RECORDS SUPPLIED —
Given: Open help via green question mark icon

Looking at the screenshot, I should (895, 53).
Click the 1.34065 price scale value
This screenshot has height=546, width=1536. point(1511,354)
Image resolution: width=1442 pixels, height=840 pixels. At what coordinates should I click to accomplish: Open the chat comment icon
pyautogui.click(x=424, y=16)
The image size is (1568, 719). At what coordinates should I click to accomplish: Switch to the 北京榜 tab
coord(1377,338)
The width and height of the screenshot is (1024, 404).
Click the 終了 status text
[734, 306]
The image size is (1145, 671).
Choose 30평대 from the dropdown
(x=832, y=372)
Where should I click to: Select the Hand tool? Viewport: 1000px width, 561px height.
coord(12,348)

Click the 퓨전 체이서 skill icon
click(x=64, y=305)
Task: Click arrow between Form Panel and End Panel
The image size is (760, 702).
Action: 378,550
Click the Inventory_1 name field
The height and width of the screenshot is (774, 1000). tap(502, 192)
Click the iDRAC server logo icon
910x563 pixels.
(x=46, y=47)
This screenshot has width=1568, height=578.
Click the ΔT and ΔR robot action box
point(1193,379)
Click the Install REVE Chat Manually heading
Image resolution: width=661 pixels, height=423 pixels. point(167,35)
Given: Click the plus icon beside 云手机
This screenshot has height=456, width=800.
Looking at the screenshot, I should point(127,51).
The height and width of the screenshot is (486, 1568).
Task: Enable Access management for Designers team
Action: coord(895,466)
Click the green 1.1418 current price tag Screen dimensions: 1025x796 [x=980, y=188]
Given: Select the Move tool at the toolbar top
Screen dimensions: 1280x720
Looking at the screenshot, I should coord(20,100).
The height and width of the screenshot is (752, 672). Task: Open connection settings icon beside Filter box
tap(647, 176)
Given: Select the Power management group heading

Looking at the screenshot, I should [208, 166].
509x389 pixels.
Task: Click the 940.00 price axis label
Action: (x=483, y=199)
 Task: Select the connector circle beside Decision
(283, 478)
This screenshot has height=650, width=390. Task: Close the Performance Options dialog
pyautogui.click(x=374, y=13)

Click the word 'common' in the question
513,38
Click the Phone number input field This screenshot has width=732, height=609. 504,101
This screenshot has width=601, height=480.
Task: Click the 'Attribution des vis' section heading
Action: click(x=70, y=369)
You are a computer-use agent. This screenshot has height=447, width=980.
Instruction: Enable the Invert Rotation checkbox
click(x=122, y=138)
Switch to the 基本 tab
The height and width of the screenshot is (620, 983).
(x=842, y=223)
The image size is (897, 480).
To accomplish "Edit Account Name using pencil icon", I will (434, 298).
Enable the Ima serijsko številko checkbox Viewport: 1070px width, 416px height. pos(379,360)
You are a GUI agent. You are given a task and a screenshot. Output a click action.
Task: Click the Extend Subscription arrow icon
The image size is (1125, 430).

PROBLEM DETAILS —
From the first entry above to the last, repeat everything exactly.

RESULT OF THE TASK —
Given: Open help via green question mark icon

Looking at the screenshot, I should (895, 53).
Click the 1.34065 price scale value
This screenshot has height=546, width=1536. point(1511,354)
Image resolution: width=1442 pixels, height=840 pixels. At what coordinates should I click to accomplish: Open the chat comment icon
pyautogui.click(x=424, y=16)
The image size is (1568, 719). At what coordinates should I click to accomplish: Switch to the 北京榜 tab
coord(1377,338)
The width and height of the screenshot is (1024, 404).
Click the 終了 status text
[734, 306]
The image size is (1145, 671).
Choose 30평대 from the dropdown
(x=832, y=372)
Where should I click to: Select the Hand tool? Viewport: 1000px width, 561px height.
coord(12,348)

Click the 퓨전 체이서 skill icon
click(x=64, y=305)
Task: Click arrow between Form Panel and End Panel
The image size is (760, 702).
Action: 378,550
Click the Inventory_1 name field
The height and width of the screenshot is (774, 1000). tap(502, 192)
Click the iDRAC server logo icon
910x563 pixels.
(x=46, y=47)
This screenshot has width=1568, height=578.
Click the ΔT and ΔR robot action box
point(1193,379)
Click the Install REVE Chat Manually heading
Image resolution: width=661 pixels, height=423 pixels. point(167,35)
Given: Click the plus icon beside 云手机
This screenshot has height=456, width=800.
Looking at the screenshot, I should point(127,51).
The height and width of the screenshot is (486, 1568).
Task: Enable Access management for Designers team
Action: coord(895,466)
Click the green 1.1418 current price tag Screen dimensions: 1025x796 [x=980, y=188]
Given: Select the Move tool at the toolbar top
Screen dimensions: 1280x720
Looking at the screenshot, I should coord(20,100).
The height and width of the screenshot is (752, 672). Task: Open connection settings icon beside Filter box
tap(647, 176)
Given: Select the Power management group heading

Looking at the screenshot, I should [208, 166].
509x389 pixels.
Task: Click the 940.00 price axis label
Action: (x=483, y=199)
 Task: Select the connector circle beside Decision
(283, 478)
This screenshot has height=650, width=390. Task: Close the Performance Options dialog
pyautogui.click(x=374, y=13)

Click the word 'common' in the question
513,38
Click the Phone number input field This screenshot has width=732, height=609. 504,101
This screenshot has width=601, height=480.
Task: Click the 'Attribution des vis' section heading
Action: click(x=70, y=369)
You are a computer-use agent. This screenshot has height=447, width=980.
Instruction: Enable the Invert Rotation checkbox
click(x=122, y=138)
Switch to the 基本 tab
The height and width of the screenshot is (620, 983).
(x=842, y=223)
The image size is (897, 480).
To accomplish "Edit Account Name using pencil icon", I will (434, 298).
Enable the Ima serijsko številko checkbox Viewport: 1070px width, 416px height. pos(379,360)
You are a GUI agent. You are given a task and a screenshot. Output a click action.
Task: Click the Extend Subscription arrow icon
The image size is (1125, 430).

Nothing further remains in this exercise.